Fed Stays Put: Gundlach Calls Rate Cuts Impossible
His firm manages $97 billion in assets, making his voice one worth hearing when bond markets start pricing in dovish pivots.
Fed Stays Put: Gundlach Calls Rate Cuts Impossible
The Federal Reserve won't cut rates at its next meeting. Period.
DoubleLine Capital CEO Jeffrey Gundlach delivered that verdict to investors Friday, calling Fed rate cuts "just not possible" under current conditions. His firm manages $97 billion in assets, making his voice one worth hearing when bond markets start pricing in dovish pivots.
The timing matters. Markets have been yo-yoing on Fed expectations for months, with traders alternating between pricing in cuts and holds depending on the latest inflation print or employment number. Gundlach's certainty cuts through that noise.
His logic likely centers on persistent inflation pressures and a labor market that remains tighter than the Fed's comfort zone. Core PCE inflation sits at 2.8%, well above the Fed's 2% target. Unemployment hovers near historic lows at 3.7%. Neither metric screams "emergency rate cut needed."
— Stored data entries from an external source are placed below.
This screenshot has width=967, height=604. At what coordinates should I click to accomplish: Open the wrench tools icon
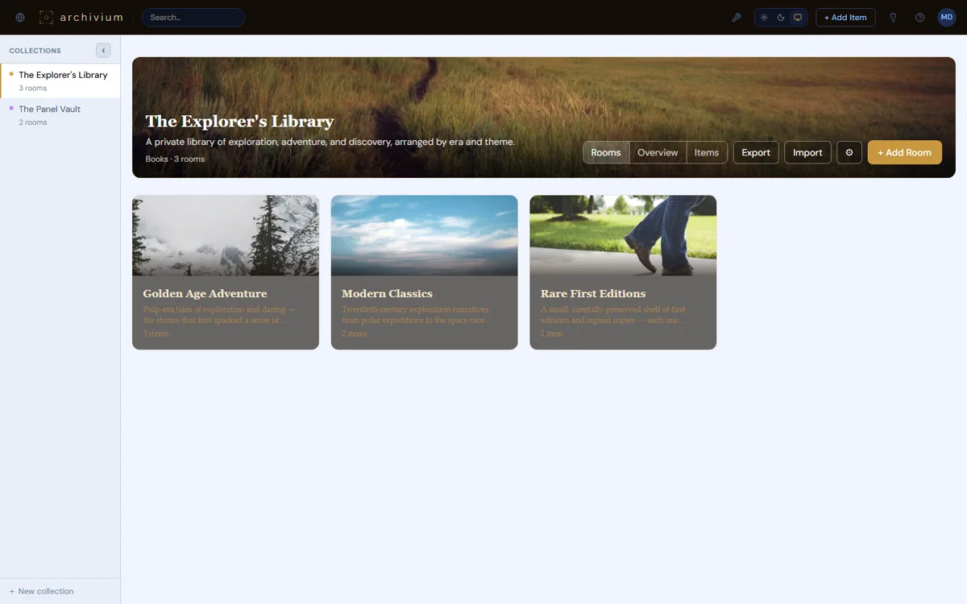point(737,18)
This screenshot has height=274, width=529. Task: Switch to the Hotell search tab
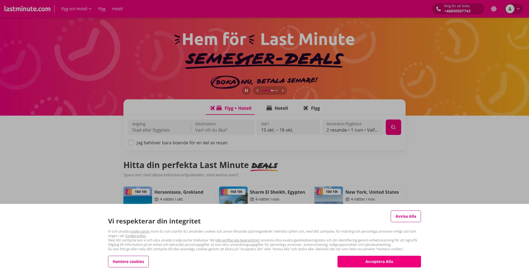tap(277, 108)
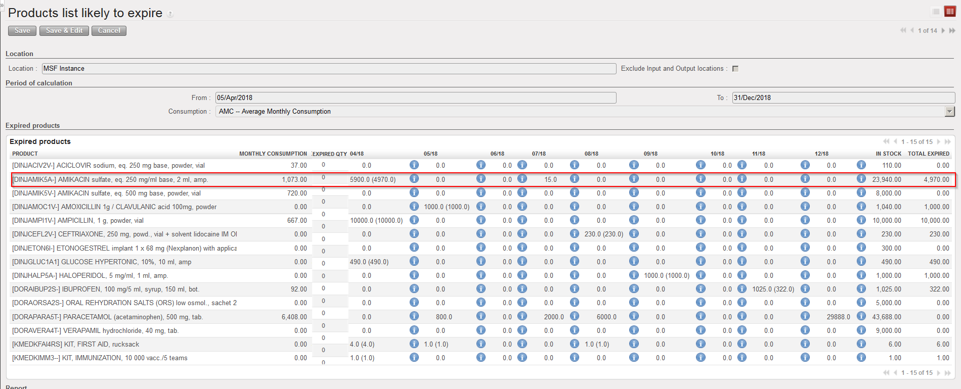Open 04/18 info icon for AMIKACIN 250 mg/ml row
Viewport: 961px width, 389px height.
[x=414, y=179]
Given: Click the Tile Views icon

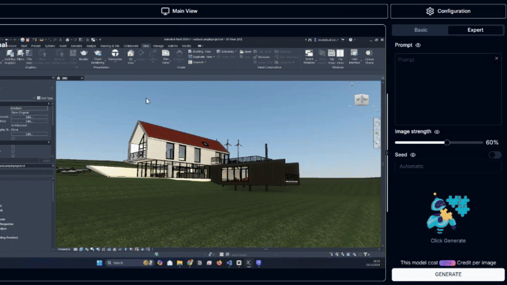Looking at the screenshot, I should pyautogui.click(x=340, y=54).
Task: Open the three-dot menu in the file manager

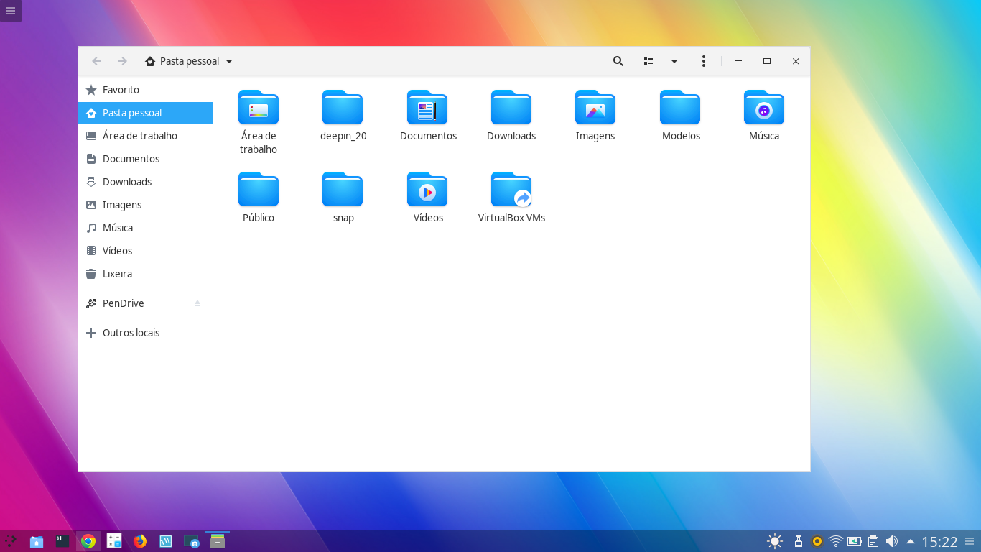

Bond yields reacted predictably. The 10-year Treasury climbed 12 basis points Friday to 4.47%, while the 2-year hit 4.89%. Credit markets tightened across corporate bonds and emerging market debt. Equity markets shrugged off the news, with the S&P 500 closing flat.
The disconnect between Gundlach's certainty and market pricing suggests someone's wrong. Fed funds futures still show a 23% probability of a quarter-point cut by September. Either the market's reading Fed communications poorly, or Gundlach's missing something.
Historically, Gundlach's Fed calls carry weight. He correctly predicted the central bank would pause rate hikes in 2019 and accurately called the pandemic-era emergency cuts in March 2020. His track record on timing isn't perfect, but his directional calls usually land.
For Malta-based investors, higher-for-longer rates mean several things. European Central Bank policy typically follows Fed moves with a lag, suggesting euro rates stay elevated. That benefits savers holding euro deposits but pressures borrowers with variable-rate mortgages.
Malta's property market faces headwinds if ECB rates remain high. Mortgage costs directly impact property buying decisions, potentially cooling demand from both locals and international buyers.
The stronger dollar that accompanies higher US rates also affects Malta's tourism-dependent economy. European visitors find travel more expensive when their euros buy fewer dollars for connecting flights or US-branded hotel chains.
Gundlach's message to investors: stop expecting Fed rescues. The central bank's inflation fight takes priority over market comfort. Plan accordingly.